Assistant Professor Lola Ben-Alon, Director of Architectural Technology at GSAPP, and Assistant Professor Ziad Jamaleddine have been awarded junior faculty grants from Columbia University’s Office of the Provost. This program supports Schools’ diversity plans by advancing the career success of outstanding junior faculty. Recipients contribute to the diversity goals of the University through their research, teaching, and mentoring activities.
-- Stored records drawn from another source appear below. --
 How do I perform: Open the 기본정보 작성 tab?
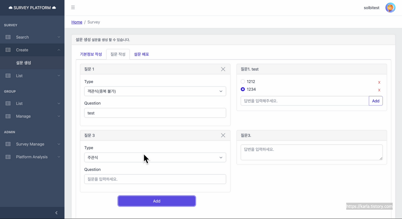coord(91,54)
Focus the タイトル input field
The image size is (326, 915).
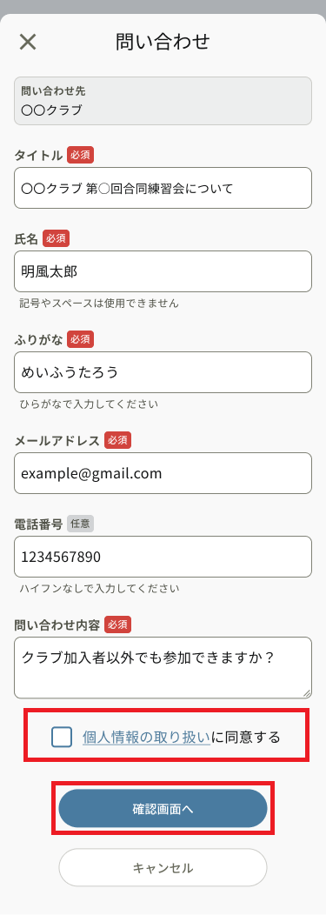pos(163,188)

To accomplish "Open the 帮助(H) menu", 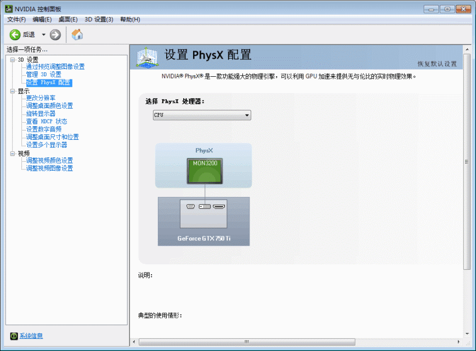I will 130,19.
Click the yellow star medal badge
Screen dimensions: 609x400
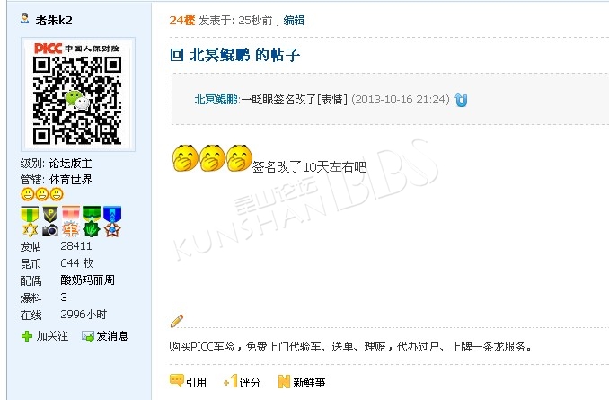30,222
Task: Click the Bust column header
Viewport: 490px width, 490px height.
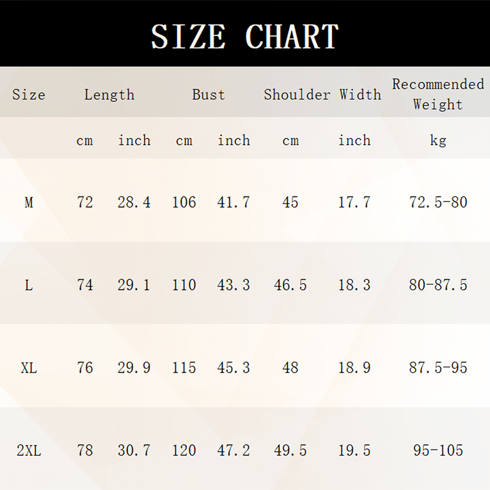Action: pos(208,95)
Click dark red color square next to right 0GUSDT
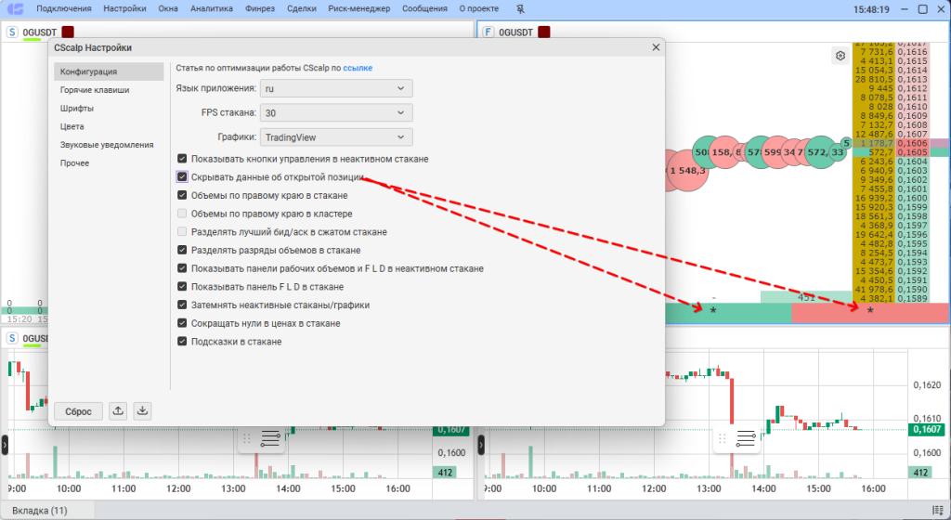The width and height of the screenshot is (951, 520). point(544,33)
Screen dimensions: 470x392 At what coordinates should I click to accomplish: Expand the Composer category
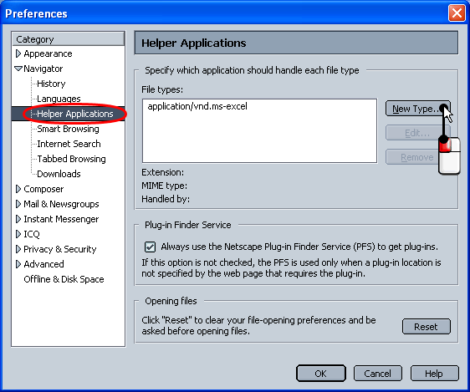click(18, 189)
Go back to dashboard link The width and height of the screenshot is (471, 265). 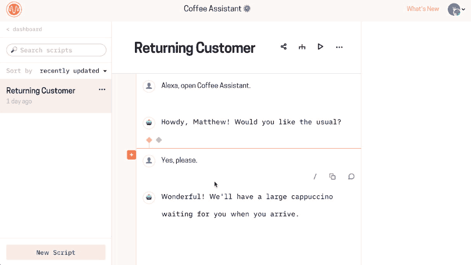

The Environmental and Social Life Cycle Potential of 3D Printed Earthen Buildings
Ben-Alon’s research project aims to “develop critical steps to integrating earthen materials into innovative architecture by quantifying the environmental and social Life Cycle Assessment (LCA) and developing digital 3D printing methodologies for earthen materials. The 3D printing work will develop new ways to incorporate raw earth, the world’s oldest construction material, with the newest construction processing techniques.”
Building the Mosque: Sub-Saharan African Models
Jamaleddine’s research project hypothesizes on the dynamic history of the architecture of the mosque. He states, “Historically, the discipline of Islamic architecture has been focused on the exploration and documentation of the architecture of the ‘central Islamic lands’ This deterministic geographic construct locates the fundamental origin point of Islamic architecture within the urban centers of the Middle East and North Africa, a formulation that has resulted in the frequent omission of the architecture of relatively peripheral Islamic regions and geographies. The proposal identifies three case studies, from the modern period, located across diverse locations in the sub-Saharan region of Africa: Ilha de Mocambique, Mozambique; Djenne, Mali; and Addis Ababa, Ethiopia. The religious architecture of this region was shaped by the encounters of indigenous traditions with colonial influences—resulting in building practices that have continued into the contemporary period. The objective of this research is not to classify or define a grand narrative of the ‘African mosque’ through an exhaustive survey of Islamic architecture across this large territory. Instead, it aims to demonstrate the adaptability and hybridity of mosque architecture—mapping diverse labor techniques and practices within communities and probing the relationships of varied construction materials to their respective environmental contexts.”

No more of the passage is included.